Wicker told ABC News that he hoped the tower proved to be “good money well-spent.”
“The country will benefit from it,” Wicker said. “It is an investment and I do believe a decade or so from now we’ll look back on it and say, 'It is money well-spent because the program has been revived.' That is the hope.”The program has not yet been revived and the Obama administration has no plans to test the rockets.
“I hope the question is not so much why we continued building a partially built facility,” Wicker said. “I hope the question also becomes why did the president decide to cancel this program when science and technology has given us so much information and so much research. … That ought to be the question. Was the decision of the Obama administration ill-founded? And I believe it was.”
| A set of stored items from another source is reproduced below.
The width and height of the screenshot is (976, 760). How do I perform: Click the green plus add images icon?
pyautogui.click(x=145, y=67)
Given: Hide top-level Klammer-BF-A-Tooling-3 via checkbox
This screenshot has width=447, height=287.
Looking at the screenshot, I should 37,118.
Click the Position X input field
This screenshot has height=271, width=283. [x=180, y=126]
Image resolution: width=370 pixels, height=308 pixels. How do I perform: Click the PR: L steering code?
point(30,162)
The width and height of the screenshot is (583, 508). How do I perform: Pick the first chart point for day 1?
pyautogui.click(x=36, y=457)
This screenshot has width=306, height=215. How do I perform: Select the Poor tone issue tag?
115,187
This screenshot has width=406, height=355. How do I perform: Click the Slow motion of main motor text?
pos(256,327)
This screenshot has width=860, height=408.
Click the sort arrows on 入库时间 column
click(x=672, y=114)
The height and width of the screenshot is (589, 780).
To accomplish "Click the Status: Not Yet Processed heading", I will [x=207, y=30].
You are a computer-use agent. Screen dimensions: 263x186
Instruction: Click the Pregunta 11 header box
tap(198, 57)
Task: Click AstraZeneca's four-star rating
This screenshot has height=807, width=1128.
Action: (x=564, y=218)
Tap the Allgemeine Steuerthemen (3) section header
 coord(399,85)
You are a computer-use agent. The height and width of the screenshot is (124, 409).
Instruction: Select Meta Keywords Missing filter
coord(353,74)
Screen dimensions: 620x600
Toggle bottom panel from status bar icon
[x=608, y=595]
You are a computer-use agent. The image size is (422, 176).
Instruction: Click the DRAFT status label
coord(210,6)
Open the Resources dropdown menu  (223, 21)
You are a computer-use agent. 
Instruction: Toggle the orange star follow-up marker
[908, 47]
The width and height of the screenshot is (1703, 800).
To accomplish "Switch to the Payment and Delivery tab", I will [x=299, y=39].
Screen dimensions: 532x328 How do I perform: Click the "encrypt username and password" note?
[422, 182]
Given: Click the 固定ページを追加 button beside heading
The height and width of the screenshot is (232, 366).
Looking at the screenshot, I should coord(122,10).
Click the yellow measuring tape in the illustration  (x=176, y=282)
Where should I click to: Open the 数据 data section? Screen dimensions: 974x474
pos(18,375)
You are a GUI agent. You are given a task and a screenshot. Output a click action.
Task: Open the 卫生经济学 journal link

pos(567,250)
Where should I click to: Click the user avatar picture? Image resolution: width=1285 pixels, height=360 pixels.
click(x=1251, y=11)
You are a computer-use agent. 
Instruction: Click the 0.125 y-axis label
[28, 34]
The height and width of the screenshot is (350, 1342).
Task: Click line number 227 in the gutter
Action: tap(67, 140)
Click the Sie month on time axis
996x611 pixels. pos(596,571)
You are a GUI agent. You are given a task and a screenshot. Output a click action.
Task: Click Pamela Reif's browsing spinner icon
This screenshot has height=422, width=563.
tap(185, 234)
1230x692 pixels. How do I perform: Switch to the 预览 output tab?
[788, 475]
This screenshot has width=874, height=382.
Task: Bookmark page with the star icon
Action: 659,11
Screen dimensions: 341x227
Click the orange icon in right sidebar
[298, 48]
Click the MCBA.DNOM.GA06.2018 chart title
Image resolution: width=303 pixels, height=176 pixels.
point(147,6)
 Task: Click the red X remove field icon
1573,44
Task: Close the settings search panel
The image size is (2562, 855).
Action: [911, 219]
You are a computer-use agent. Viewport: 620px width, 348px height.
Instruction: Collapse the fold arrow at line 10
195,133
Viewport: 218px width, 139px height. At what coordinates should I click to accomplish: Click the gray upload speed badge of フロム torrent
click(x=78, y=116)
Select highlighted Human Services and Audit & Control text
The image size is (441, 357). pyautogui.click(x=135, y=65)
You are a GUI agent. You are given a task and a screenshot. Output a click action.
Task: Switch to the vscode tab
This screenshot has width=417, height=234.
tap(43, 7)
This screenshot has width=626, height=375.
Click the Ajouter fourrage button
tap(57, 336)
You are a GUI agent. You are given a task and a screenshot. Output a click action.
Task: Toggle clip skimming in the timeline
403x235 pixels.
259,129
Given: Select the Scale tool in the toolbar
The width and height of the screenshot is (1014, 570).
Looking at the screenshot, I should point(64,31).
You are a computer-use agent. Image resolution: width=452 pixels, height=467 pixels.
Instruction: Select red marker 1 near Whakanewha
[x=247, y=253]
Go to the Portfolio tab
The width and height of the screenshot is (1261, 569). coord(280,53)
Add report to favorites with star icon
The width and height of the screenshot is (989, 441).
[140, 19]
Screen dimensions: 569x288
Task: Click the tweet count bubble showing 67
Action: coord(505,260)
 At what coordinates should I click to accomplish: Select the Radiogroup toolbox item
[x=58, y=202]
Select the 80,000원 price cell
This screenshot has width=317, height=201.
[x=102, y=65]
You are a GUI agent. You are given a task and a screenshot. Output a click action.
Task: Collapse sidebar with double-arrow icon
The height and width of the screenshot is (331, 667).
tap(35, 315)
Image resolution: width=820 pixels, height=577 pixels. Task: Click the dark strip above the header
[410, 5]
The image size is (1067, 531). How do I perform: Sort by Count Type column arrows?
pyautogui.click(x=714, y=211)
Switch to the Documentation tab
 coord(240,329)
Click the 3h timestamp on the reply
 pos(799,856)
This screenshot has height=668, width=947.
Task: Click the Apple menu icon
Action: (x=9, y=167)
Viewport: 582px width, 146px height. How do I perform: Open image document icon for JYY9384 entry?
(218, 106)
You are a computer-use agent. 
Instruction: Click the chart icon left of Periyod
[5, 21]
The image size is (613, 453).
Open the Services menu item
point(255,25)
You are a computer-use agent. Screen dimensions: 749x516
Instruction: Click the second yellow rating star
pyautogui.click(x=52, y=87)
The Sun Herald, the local paper for Stennis, published today this interview with Senator Wicker about his useless tower.
“Congress agreed that it was not in the best interests of taxpayers, in Mississippi or elsewhere, to allow the site to sit incomplete, abandoned, and neglected, quickly falling into a state of disrepair,” Wicker said in a statement.
He sought to redirect the blame on President Barack Obama, who Wicker said “has abandoned America's manned space program” and “lacks the vision of his predecessors.”
The Clarion-Ledger of Jackson, Mississippi reports that NASA spends tens of millions of dollars every year maintaining unneeded facilities such as the Stennis tower.
A-3 joined a growing list of unused or underutilized structures costing the space agency tens of millions of dollars to maintain each year, according to NASA. An in-house study estimated NASA has up to 865 "unneeded" facilities, collectively costing more than $24 million in annual upkeep, he said.
An audit the inspector general's office released identified another 33 facilities, including wind tunnels, thermal vacuum chambers and other launch infrastructure, that NASA wasn't fully utilizing or that had no identifiable future mission. Taxpayers spent $43 million in 2011 to maintain those facilities.
A January 2014 Bloomberg report on the Stennis tower. Video source: Bloomberg Business.
According to a January 2014 Bloomberg Business video, NASA will have to spend $840,000 a year maintaining the useless tower. Bloomberg.com reported on January 8 about the “Useless $350 Million Structure.”
The test stand is an example of how U.S. lawmakers thwart efforts to cut costs and eliminate government waste, even as they criticize agencies for failing to do so. Attempts to close military bases, mail-processing plants and other NASA facilities also have been fought by congressional members whose districts benefit from the operations.